Install via the SkillsCat registry.

SKILL.md

Pod Scheduling Failure Diagnosis

When a pod is stuck in Pending state, follow this flow to identify why the scheduler cannot place it on a node.

Scope: This skill is for diagnosis only. Once you identify the root cause, report it to the user and stop. Do NOT attempt to modify node taints, labels, or pod specs — that should be left to the user.

Diagnostic Flow

1. Describe the pod

kubectl describe pod <pod> -n <ns>

Focus on the Events section. The scheduler's FailedScheduling event contains the reason. Note the full event message — it lists how many nodes were evaluated and why each was rejected.
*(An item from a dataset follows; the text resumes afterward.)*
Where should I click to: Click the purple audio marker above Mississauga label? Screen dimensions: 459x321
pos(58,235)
2. Match scheduling failure and investigate

Match the FailedScheduling message against the patterns below.


Insufficient cpu / Insufficient memory — Not enough resources

No node has enough allocatable CPU or memory to satisfy the pod's resource requests.
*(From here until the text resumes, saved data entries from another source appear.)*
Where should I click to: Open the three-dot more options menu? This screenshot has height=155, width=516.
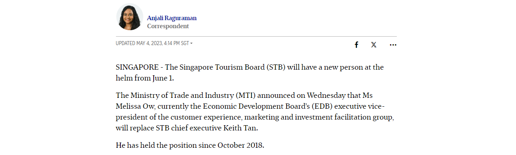pos(393,45)
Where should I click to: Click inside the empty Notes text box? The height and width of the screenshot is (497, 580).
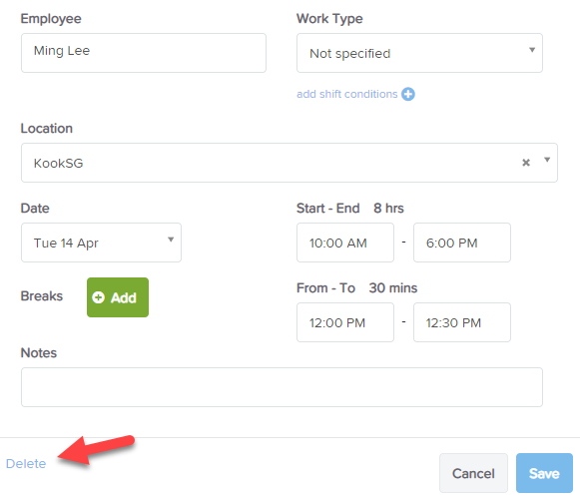pos(282,387)
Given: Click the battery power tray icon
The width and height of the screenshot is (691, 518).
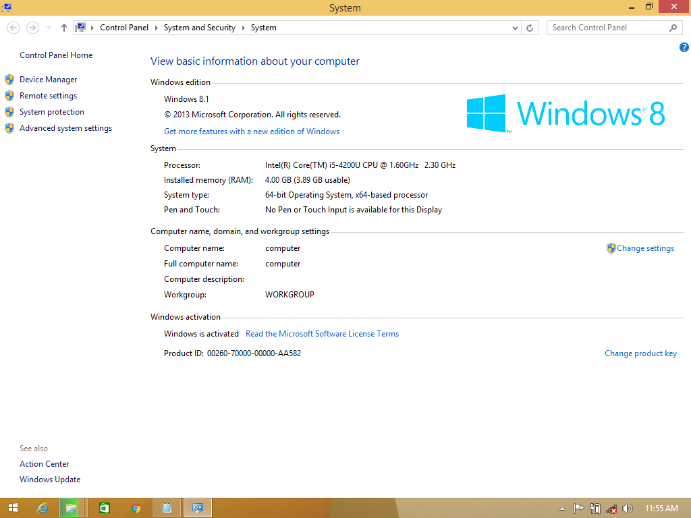Looking at the screenshot, I should click(595, 509).

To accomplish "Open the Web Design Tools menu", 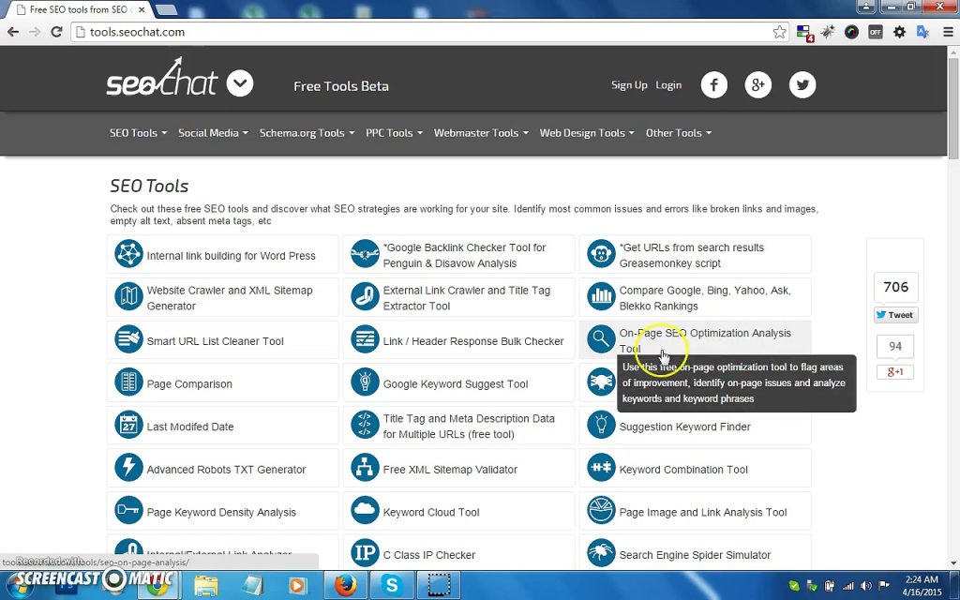I will [586, 133].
Check node resource usage:

kubectl top nodes

Check what the pod is requesting:

kubectl get pod <pod> -n <ns> -o jsonpath='{.spec.containers[*].resources.requests}'

Advise the user to either reduce the pod's resource requests, scale up existing nodes, or add new nodes to the cluster.


didn't match Pod's node affinity/selector — Node affinity/selector mismatch

The pod has a nodeSelector or nodeAffinity that no available node satisfies.

Check the pod's node selection criteria:

kubectl get pod <pod> -n <ns> -o jsonpath='{.spec.nodeSelector}'
kubectl get pod <pod> -n <ns> -o jsonpath='{.spec.affinity}'

Check available node labels:

kubectl get nodes --show-labels

Advise the user to either update the pod's selector/affinity or add the required labels to appropriate nodes.


had taint ... that the pod didn't tolerate — Taint/toleration mismatch

Nodes have taints that the pod does not tolerate.

Check node taints:

kubectl get nodes -o custom-columns='NAME:.metadata.name,TAINTS:.spec.taints[*].key'

Check the pod's tolerations:

kubectl get pod <pod> -n <ns> -o jsonpath='{.spec.tolerations}'

Advise the user to either add the appropriate toleration to the pod or remove the taint from a node.


persistentvolumeclaim ... not found / not bound — PVC issue

The pod references a PVC that does not exist or is not bound to a PV.

Check PVC status:

kubectl get pvc -n <ns>

If the PVC exists but is Pending, check its events:

kubectl describe pvc <pvc-name> -n <ns>

Common causes: no matching PV, StorageClass not found, or provisioner failed.


0/N nodes are available (all filtered) — No nodes available

Every node in the cluster was rejected. The message usually lists multiple reasons. Address each reason individually — the most impactful one is typically resource insufficiency or taints.


didn't find available persistent volumes — No matching PV

The PVC exists but no PV matches its requirements (size, access mode, storage class).

kubectl get pv
kubectl get pvc <pvc-name> -n <ns> -o yaml

pod has unbound immediate PersistentVolumeClaims — PVC not yet bound

The PVC is waiting for a PV to be provisioned. Check if the StorageClass provisioner is working:

kubectl get storageclass
kubectl get events -n <ns> --field-selector involvedObject.name=<pvc-name>

Preempting — Scheduler is preempting lower-priority pods

The scheduler is attempting to evict lower-priority pods to make room. This is normal behavior for priority-based scheduling. If the pod remains Pending after preemption, there may be additional constraints.

Notes

  • If no FailedScheduling event exists, the pod may not have been processed by the scheduler yet — check if the scheduler pod itself is healthy: kubectl get pods -n kube-system -l component=kube-scheduler.
  • For pods created by controllers (Deployment, StatefulSet), the pending pod name may change as the controller recreates it — use label selectors to find the current pending pod.